In summary, we have investigated stable optical trapping of a dipolar nanoparticle located near nonreciprocal metasurfaces when illuminated by a laser beam, and explored the possibility to dynamically manipulate the trap location. The trap mechanism is governed by the interplay between spin-orbit and nonreciprocity-induced lateral recoil forces. To analyze this trapping platform, we have first developed a numerical framework based on the Lorentz force merged with anisotropic and Green’s functions and then obtained an insightful analytical formalism. The resulting expressions link the optical forces with the dispersion relation of the system, and allow to predict and monitor the trap position versus the properties of the laser beam and the induced nonreciprocity. The proposed framework is general in the sense that it can be applied to any nonreciprocal system provided that its dispersion relation is available, including topological materials [36], magneto-optical surface [36,37], and drift-biased thin metals [38] or graphene [39,40], among others [54]. As an example, we have proposed the use of drift-biased graphene illuminated by an IR laser beam laser. We have assessed the stability of the resulting optical traps as well as the ability of the platform to manipulate them with subwavelength resolution by adjusting a DC bias.

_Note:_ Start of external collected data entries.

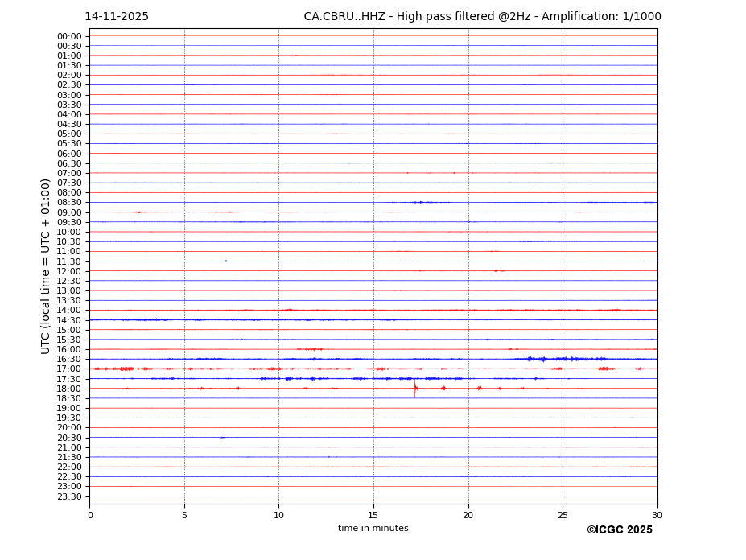Screen dimensions: 746x560
Task: Click the large red spike on the 18:00 trace
Action: click(415, 389)
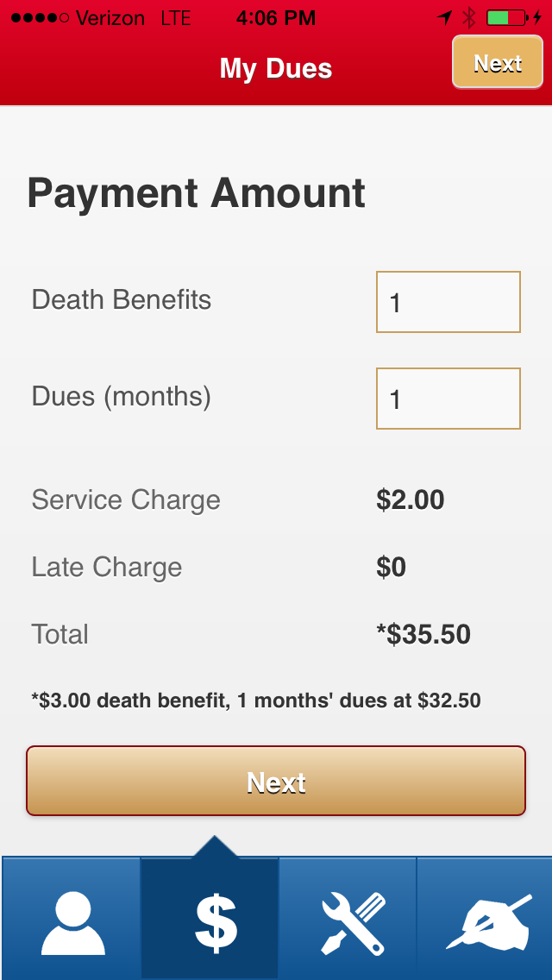The width and height of the screenshot is (552, 980).
Task: Tap the Bluetooth icon in status bar
Action: 469,17
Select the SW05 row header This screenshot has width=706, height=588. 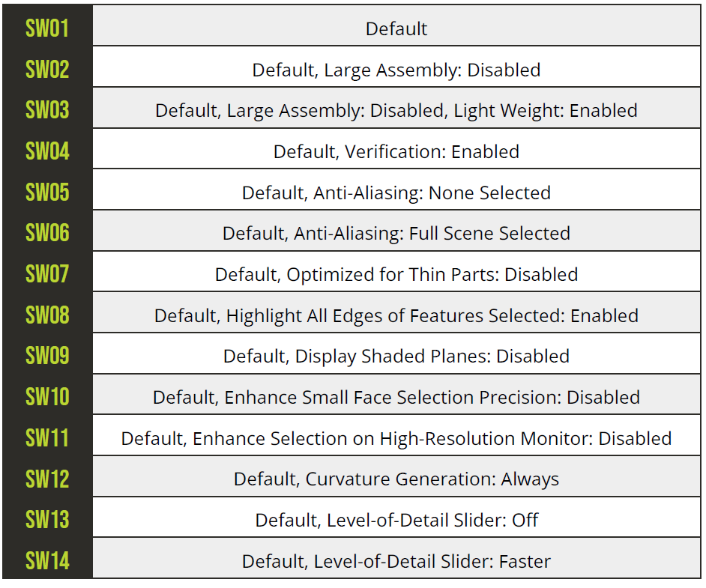(x=47, y=193)
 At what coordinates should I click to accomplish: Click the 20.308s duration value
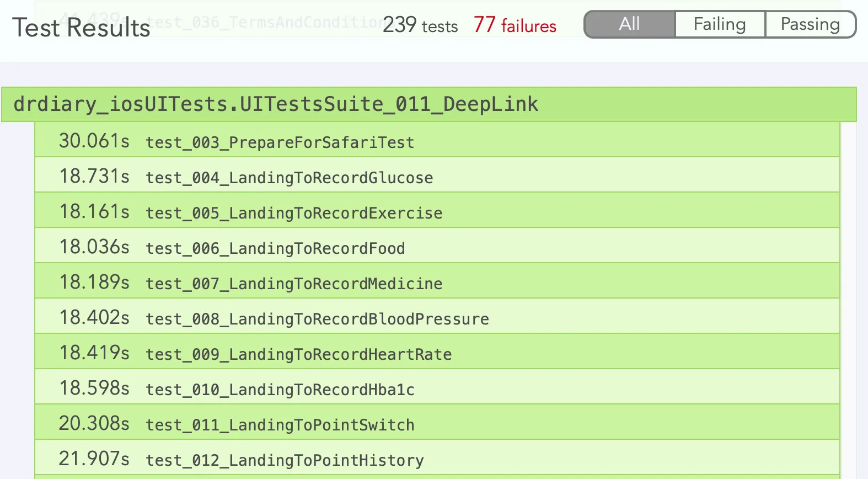94,424
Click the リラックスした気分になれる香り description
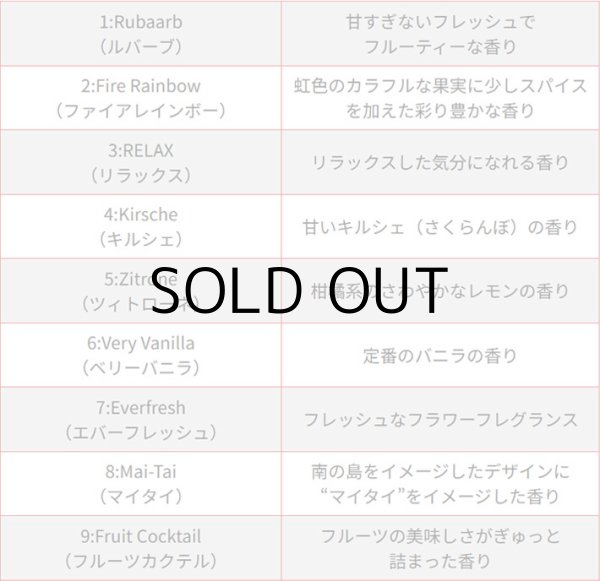Viewport: 600px width, 581px height. click(440, 162)
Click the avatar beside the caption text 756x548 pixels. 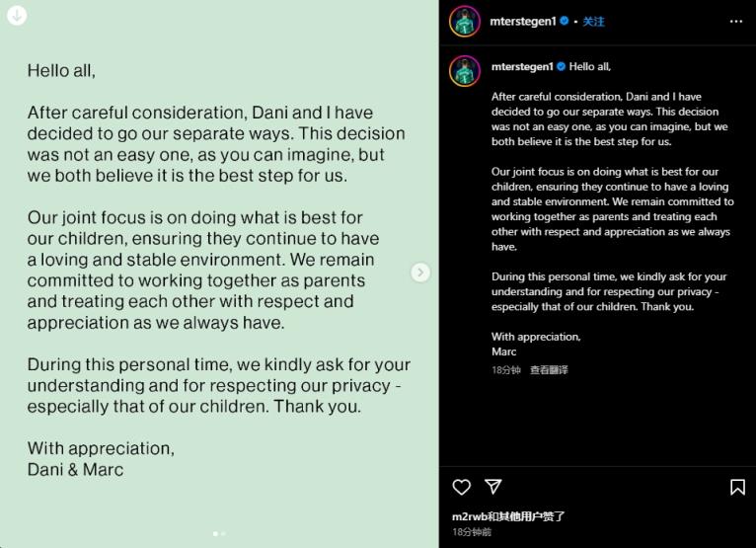[465, 71]
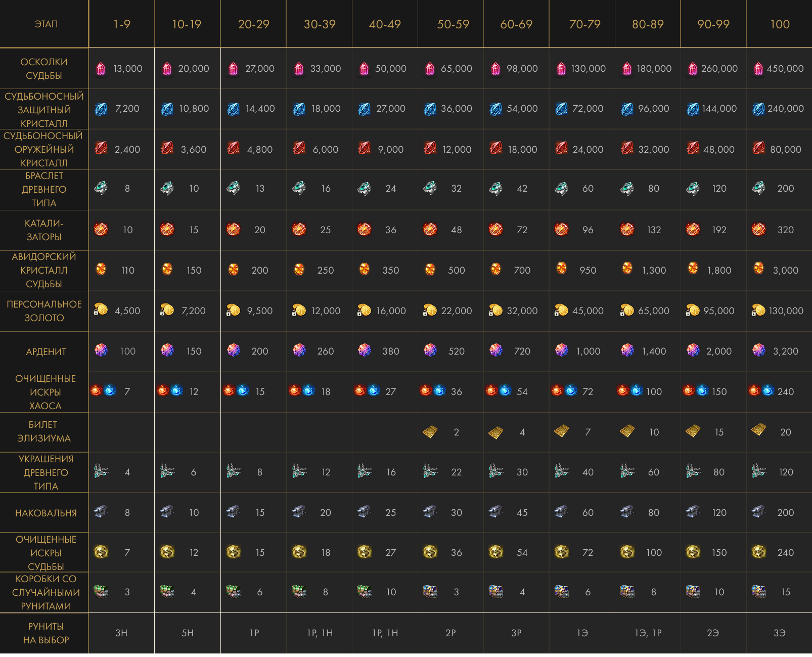
Task: Select the catalyst icon next to 132
Action: 627,230
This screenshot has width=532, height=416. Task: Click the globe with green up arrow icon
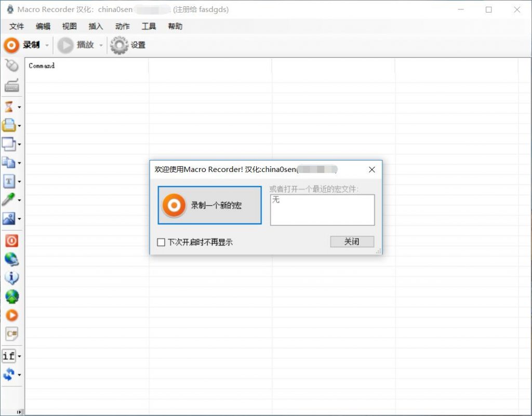(x=11, y=297)
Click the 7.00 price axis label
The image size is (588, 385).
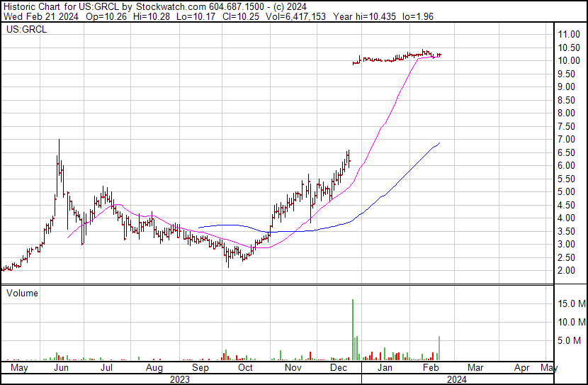[566, 140]
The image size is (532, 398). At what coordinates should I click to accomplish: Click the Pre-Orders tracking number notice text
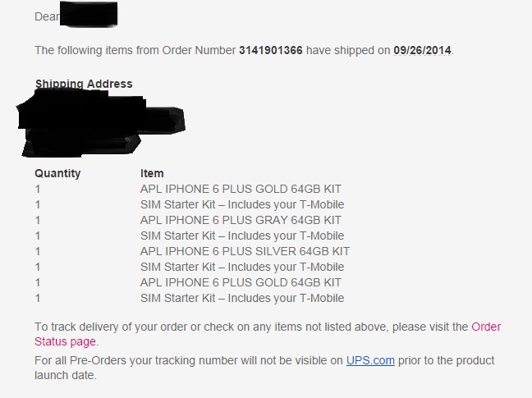(264, 368)
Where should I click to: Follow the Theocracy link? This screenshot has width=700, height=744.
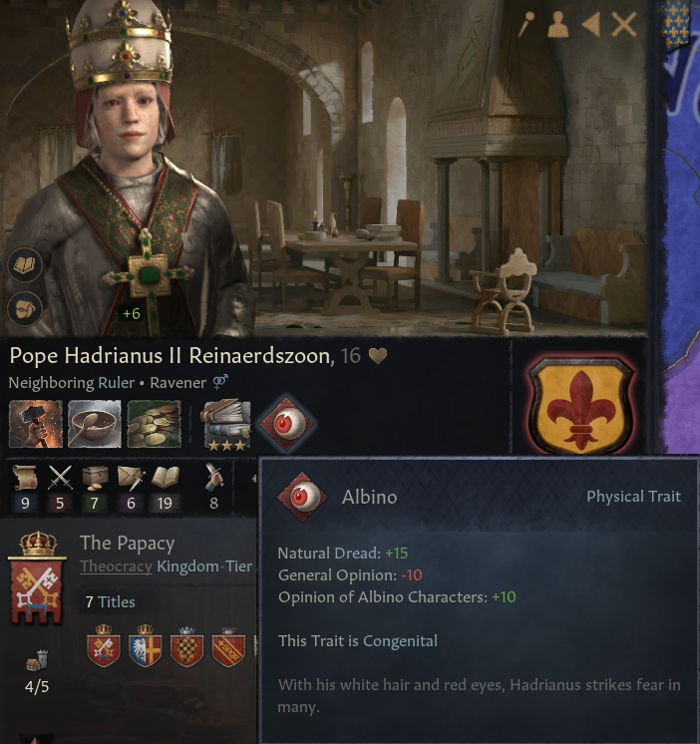(117, 566)
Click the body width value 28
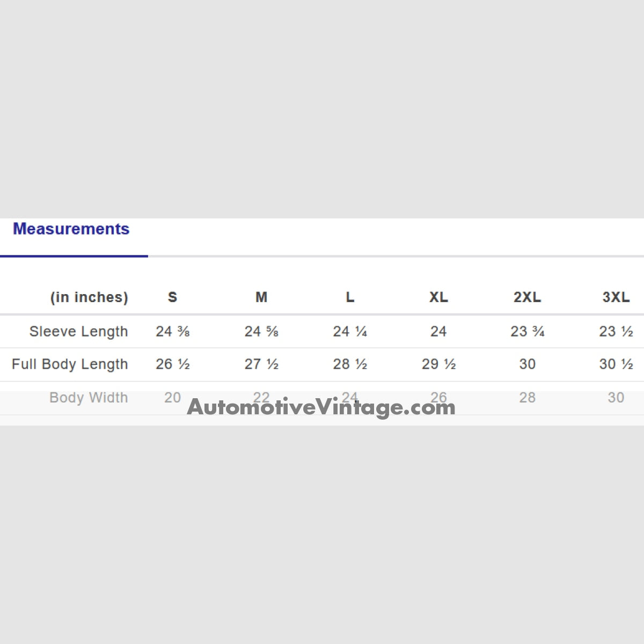 coord(527,398)
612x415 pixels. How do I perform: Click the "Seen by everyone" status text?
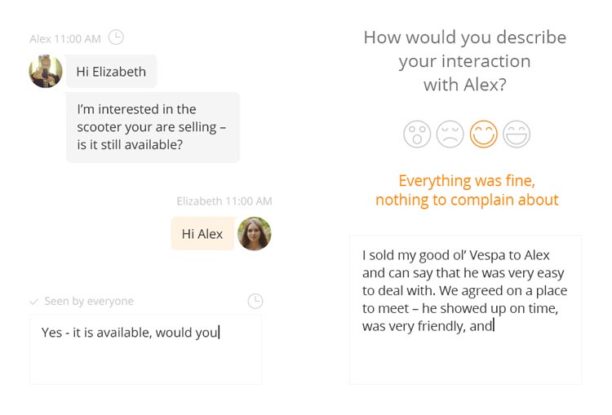89,301
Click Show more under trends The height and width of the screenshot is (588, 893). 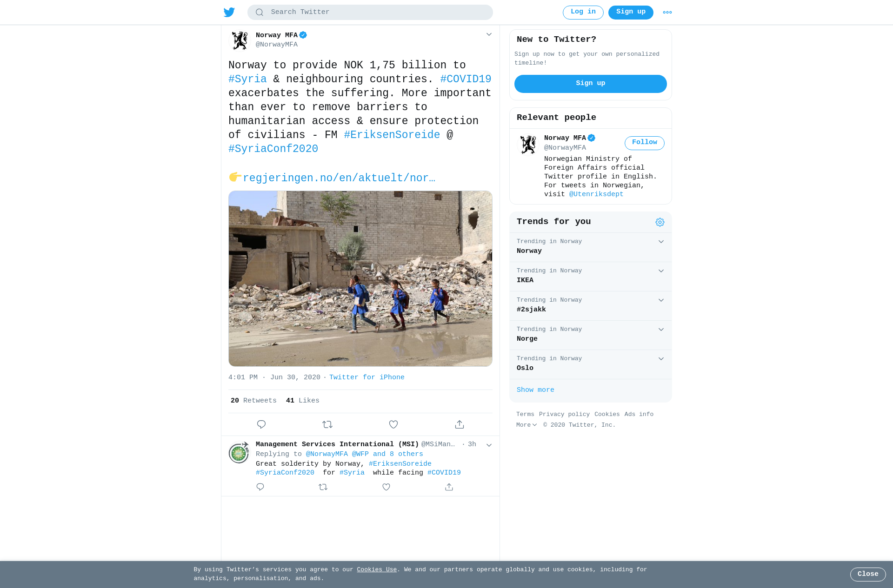tap(535, 390)
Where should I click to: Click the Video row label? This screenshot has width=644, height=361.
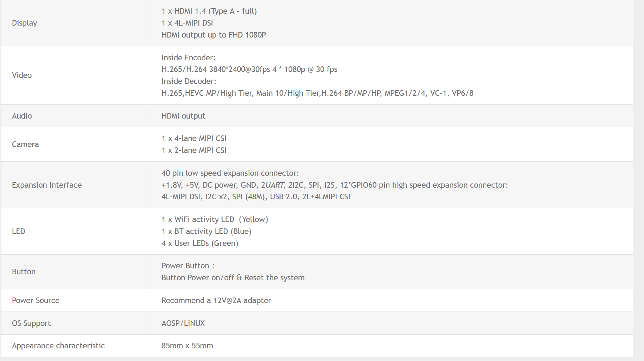tap(22, 75)
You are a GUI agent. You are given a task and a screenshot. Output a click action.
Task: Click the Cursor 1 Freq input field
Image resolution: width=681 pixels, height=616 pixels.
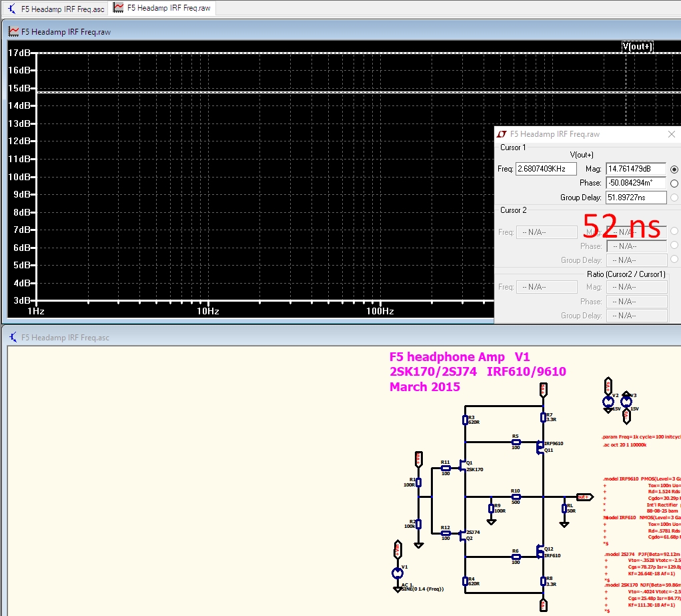point(546,170)

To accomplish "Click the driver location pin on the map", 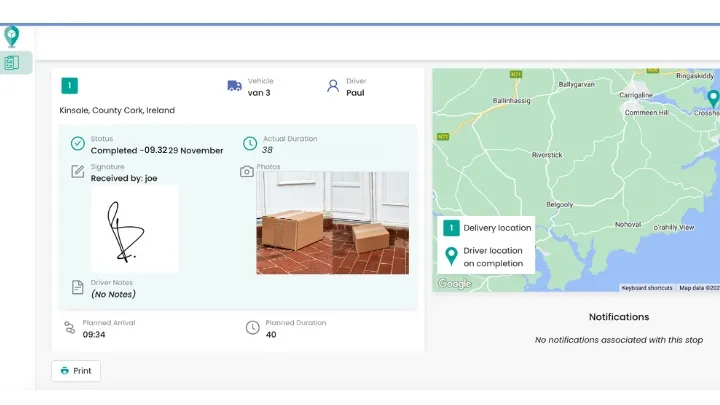I will coord(713,98).
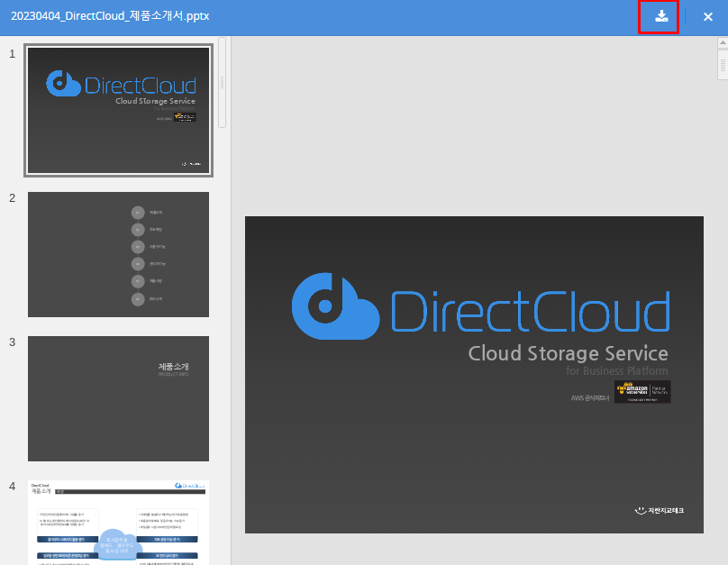Download the presentation file
728x565 pixels.
(x=661, y=16)
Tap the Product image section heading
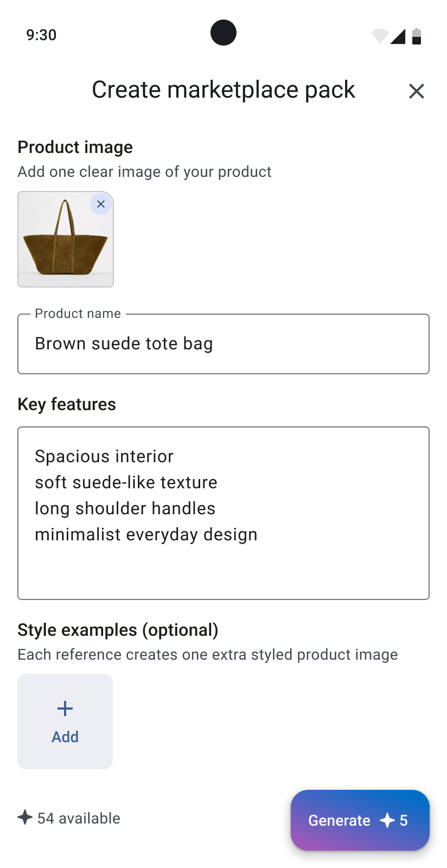This screenshot has width=447, height=868. (x=75, y=147)

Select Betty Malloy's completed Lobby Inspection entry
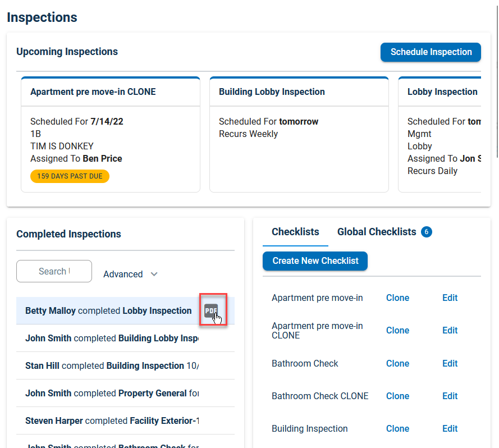[x=109, y=310]
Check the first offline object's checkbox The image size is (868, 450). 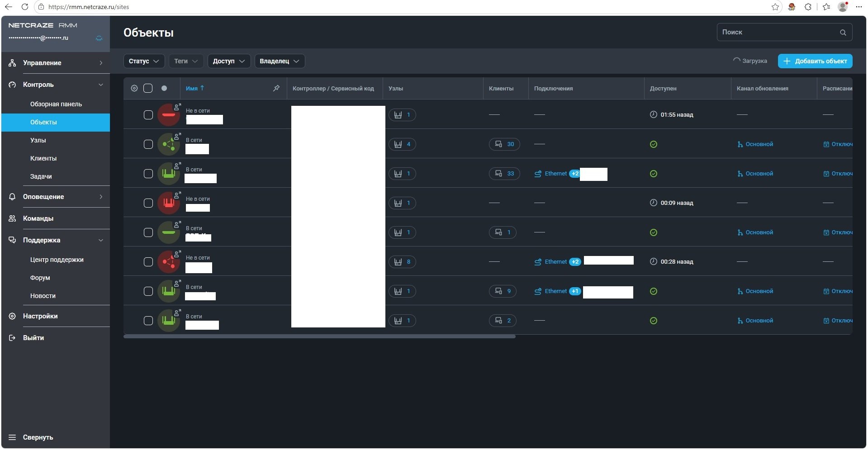pyautogui.click(x=148, y=115)
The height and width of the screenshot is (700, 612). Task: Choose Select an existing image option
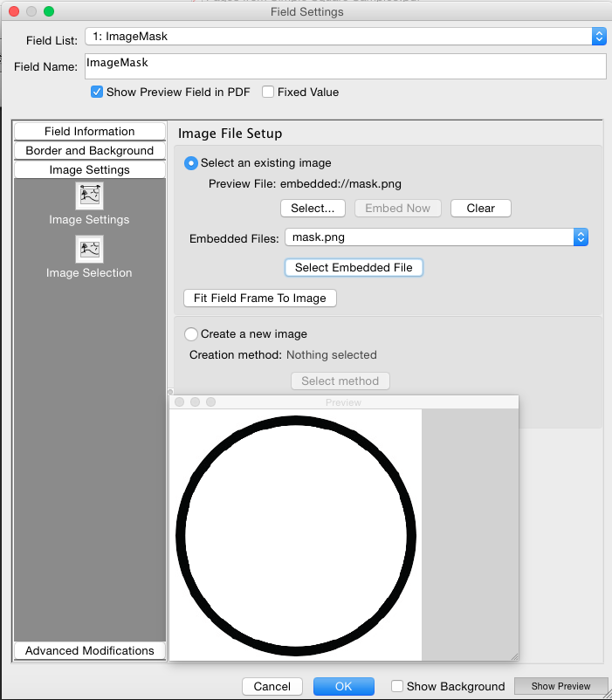(x=191, y=163)
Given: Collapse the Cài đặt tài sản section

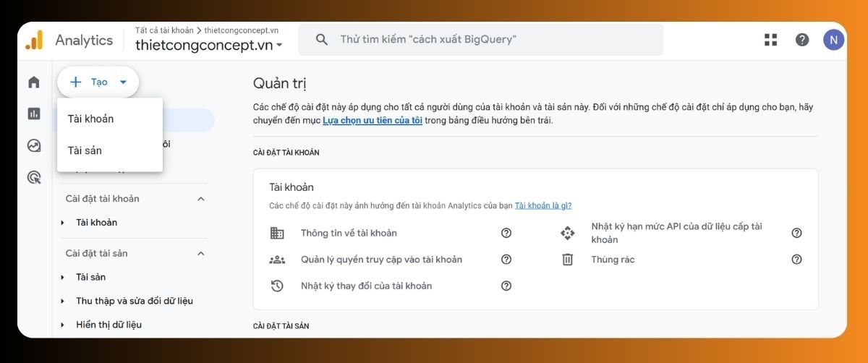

Compared to the state of the art [5557], this approach permits to achieve tunable and high-precision trapping position by simply applying a voltage bias over an unpatterned surface. For instance, Ref. [55] use radially polarized fields and a thin gold film to create a virtual probe to trap and manipulate nanoparticles. However, the nanoparticles are effectively routed within the plane by either accurately controlling the direction of the laser beams or using a moving stage with limited resolution. Reference [56] achieved nanometer-precision sorting of nanoparticles using a complex system based on synchronized optofluidic dual barriers, while Ref. [57] employed an array of optical waveguides excited with different modes and optical power. In this context, nonreciprocal platforms have the potential to significantly advance the field of nano-optical plasmonic tweezers in terms of dynamic and precise routing of nanoparticles using simple DC-biased plasmonic devices.

Funding

National Science Foundation, Directorate for Engineering (CAREER Grant No. ECCS-1749177, ECCS-1808400).

Disclosures

The authors declare no conflicts of interest.

Data availability

Data underlying the results presented in this paper are not publicly available at this time but may be obtained from the authors upon reasonable request.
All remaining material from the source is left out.